Painkiller

Game names can be deceiving. Painkiller, for instance, is not all about attacking pain where it hurts, but simply attacking anything that crosses your path. Just plain Killer would be a more accurate label for this PC firstperson shooter, but presumably that wouldn't sound nearly as 'cool' to the ears of those marketing it.

Wonky title aside, there are things here worth celebrating. This is the first title to come out of People Can Fly, a Polish developer set up in early 2002, and it has all the hallmarks of European codeshops down the ages, from ambitious proprietary graphics technology to some in-your-face, if familiar, gameplay.

You assume the role of Daniel Garner, a hero with the same scornful expression and long black leather jacket as so many game protagonists. His dilemma, however, is a little out of the ordinary: he's dead. What's worse, he's trapped in a realm somewhere between heaven and hell, having been denied entry upstairs. It seems that the only way to find out what he's done to deserve such treatment is to run, shoot and jump through 24 levels of twisted, stripped-down firstperson action.

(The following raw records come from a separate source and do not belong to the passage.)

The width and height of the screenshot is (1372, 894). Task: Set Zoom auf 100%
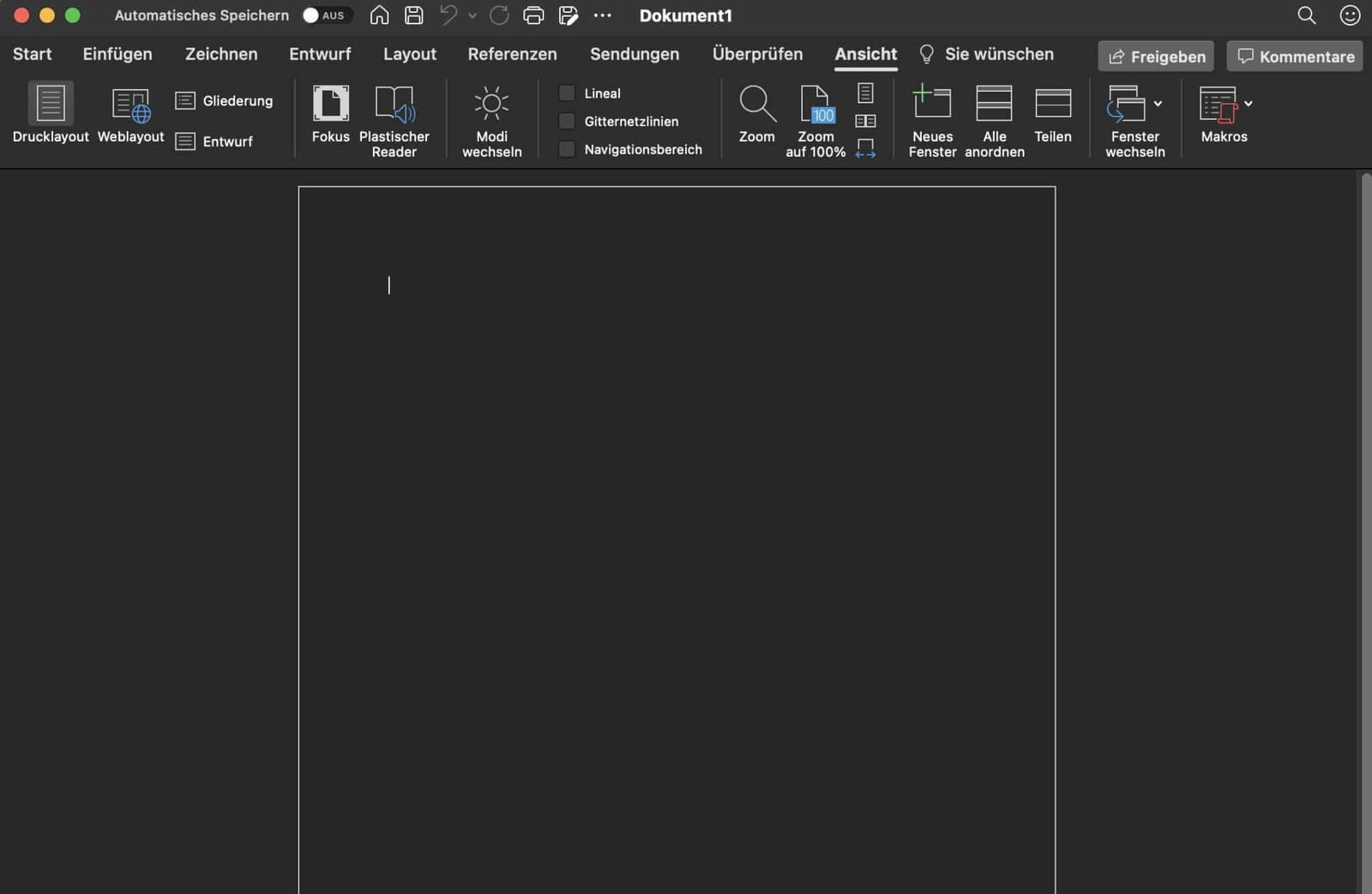tap(815, 105)
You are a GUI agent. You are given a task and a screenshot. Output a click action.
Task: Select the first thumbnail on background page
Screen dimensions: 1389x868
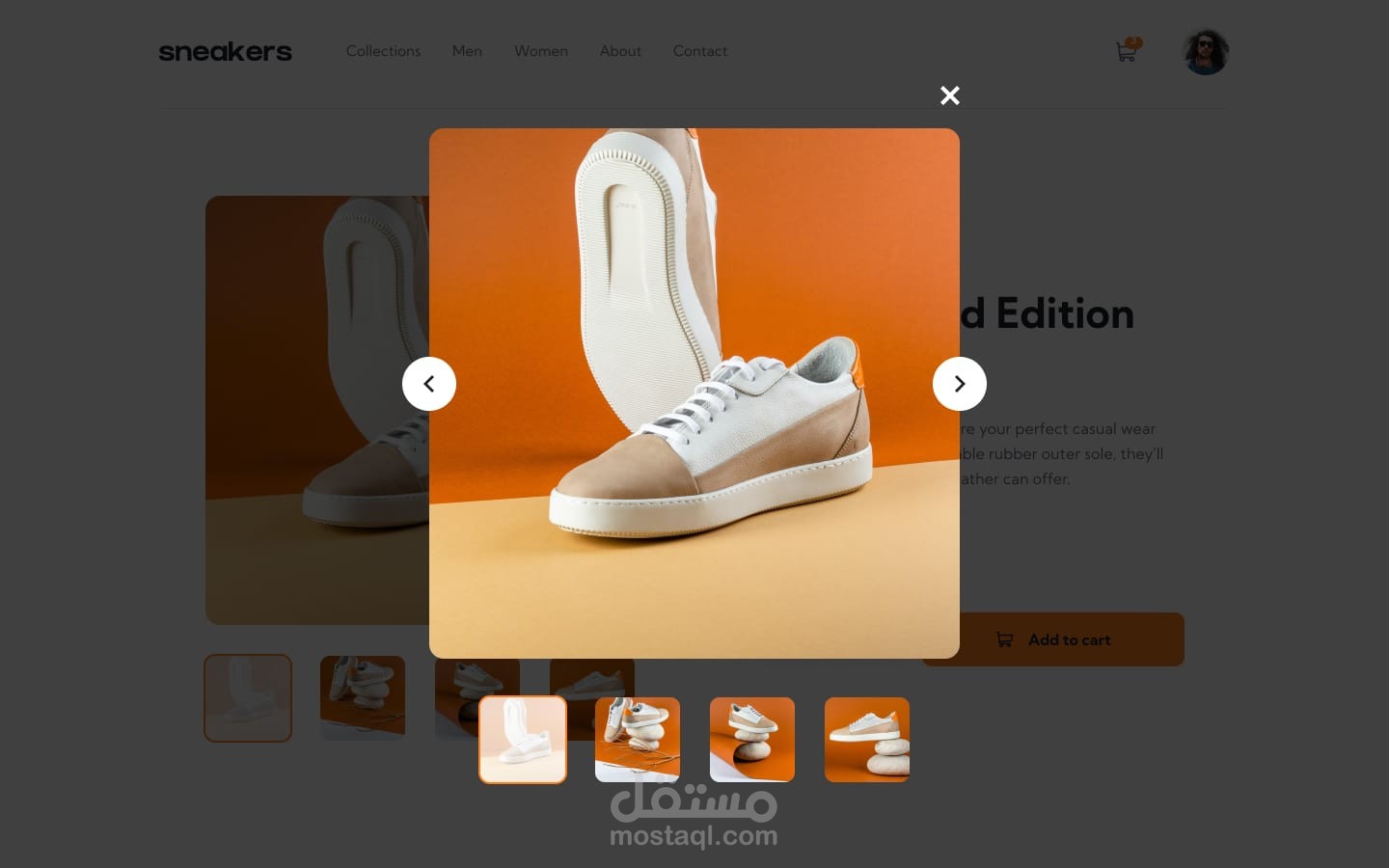coord(248,698)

While Half-Life 2's development continues to blend AI, narrative, physics and a whole lot more in an attempt to carve out the future of PC gaming, Painkiller is focusing on a narrower set of goals. Key among them is its use of the Havoc 2.0 physics code, which lends the game a weirdly organic feel. The best way to describe the game's physics is to run through a scene. One level, for example, has you starting out facing a large stone archway. As in every other level, the lighting here is subdued, but there's enough illumination to make visible a small rural cart up ahead. You aim your weapon - a steampunk-styled device capable of firing wooden stakes at high velocity - at it and loose off a projectile. 'Thunk' it goes as it hits home, embedding itself in a wheel, sending the cart flipping over and on to its back. But then you notice that the wheel is still spinning, the stake protruding from a spoke going around and around as it does so. Eventually it comes to rest. It's a tiny detail but one that immediately makes the gameworld feel like a place you haven't visited before. You fire off some more stakes and watch as the Havoc code does its thing, flopping the cart over with an addictive sense of inertia.

Rounding the corner you spy a tattered flag hanging from a pole. Another target. It too has been given remarkable physical properties - your stake snags into it, sending the cloth flapping around and in on itself, furling and unfurling in realtime.

Some of the developer's claims are less obvious to the naked eye. Its PAIN engine, for example, is purported to be capable of handling '100 times more polygons than other games', although it's not made clear which titles are being used as benchmarks against which to judge such an extravagant claim. The creatures you come up against within its large, crumbly environments are graduates from the Doom school of design, all skull heads, spikes and grey/brown flesh tones, and there are loads of the things. Their packlike attacks bring to mind Serious Sam.

And this is, after all, very much a straightforward firstperson shooter, despite the extravagant physics and other touches. In fact, think House of the Dead taken off of its rails and you're not far off in terms of feel.

But then there are the other weapons. And the multiplayer modes. And the 100- foot-tall, hammer-wielding boss...

Clearly there's a lot more to Painkiller than at first appears. We'll take another look at the game closer to its completion.